Kassian went on to attend his first NHL training camp in September 2009 and was returned to Peterborough to continue at the junior level. Back with the Petes, Kassian was chosen to replace the departed Zach Harnden as team captain after Harnden starting playing with the Kingston Frontenacs. Thirty-three games into his 2009–10 OHL season, Kassian was traded to the Windsor Spitfires. Before the trade, Kassian had been suspended one game by his team for breaking curfew. Shortly after joining Windsor, he was given a 20-game suspension from the league for his hit to the head of Barrie Colts forward Matt Kennedy during a game in January 2010. Limited to 38 games between Peterborough and Windsor due to the ban, Kassian totalled 12 goals and 31 points. Returning from the suspension in time for the 2010 playoffs, he added 7 goals and 16 points over 19 games to help Windsor to a J. Ross Robertson Cup as OHL champions. The win qualified Windsor for the 2010 Memorial Cup, Canada's national major junior championship, which they won as well. Defeating the Brandon Wheat Kings in the final 9–1, Kassian had a goal and an assist in the championship-winning game.

Following the Memorial Cup win, Kassian was arrested after an altercation at a bar in Downtown Windsor on May 30, 2010. Charged with assault, he reached an agreement several months later, in October 2010. The charge was dropped in exchange for 25 hours of community service, a $500 donation to charity, and payment for the victim's dental work. Had he been convicted, Kassian would have been ineligible to cross the border into the United States, which would have conflicted with his hockey career.
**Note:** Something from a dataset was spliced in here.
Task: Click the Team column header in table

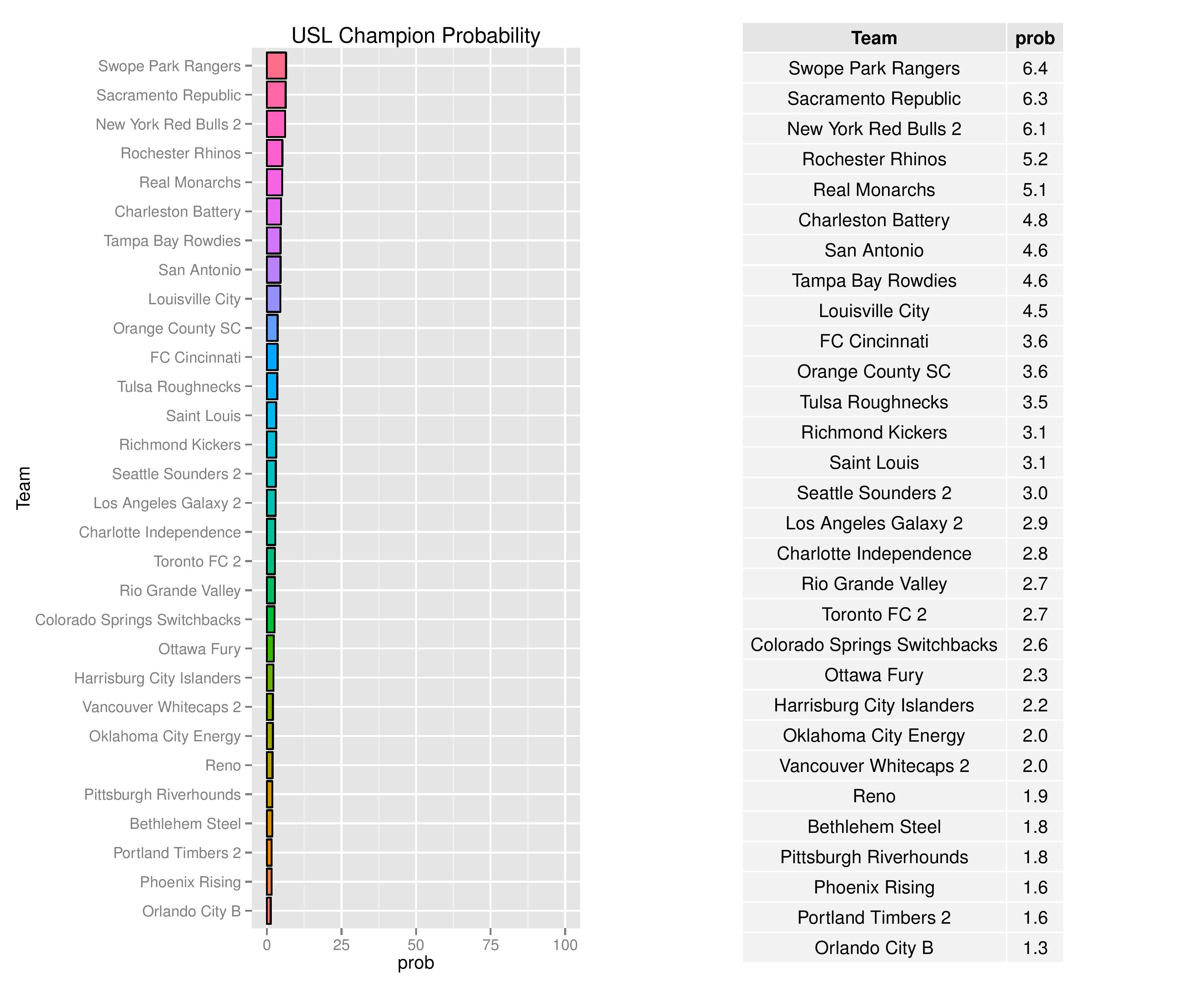Action: click(874, 38)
Kassian returned to the Sabres' training camp in September 2010. While he was sent back to junior for the second straight year, he remained on the team's pre-season roster as one of the final cuts in October. A month after being returned to Windsor, he signed a three-year, entry-level contract with the Sabres on November 2, 2010. Playing his first full season with Windsor, Kassian recorded a junior career-high 26 goals and 77 points over 56 games. His points total ranked second in team scoring, behind captain Ryan Ellis' 100. He then added 16 points (6 goals and 10 assists) over 16 OHL playoff games, tying for fifth in team scoring. During Game 4 of the Conference Finals against the Owen Sound Attack, Kassian received a match penalty for a hit on opposing defenceman Jesse Blacker, which was ruled as "intent to injure". Following the contest, the penalty was supplemented with an additional three-game suspension, sidelining him for the remainder of the series. Out of the lineup for Game 5, he only needed to serve half of the total suspension as the Attack eliminated the Spitfires four-games-to-one.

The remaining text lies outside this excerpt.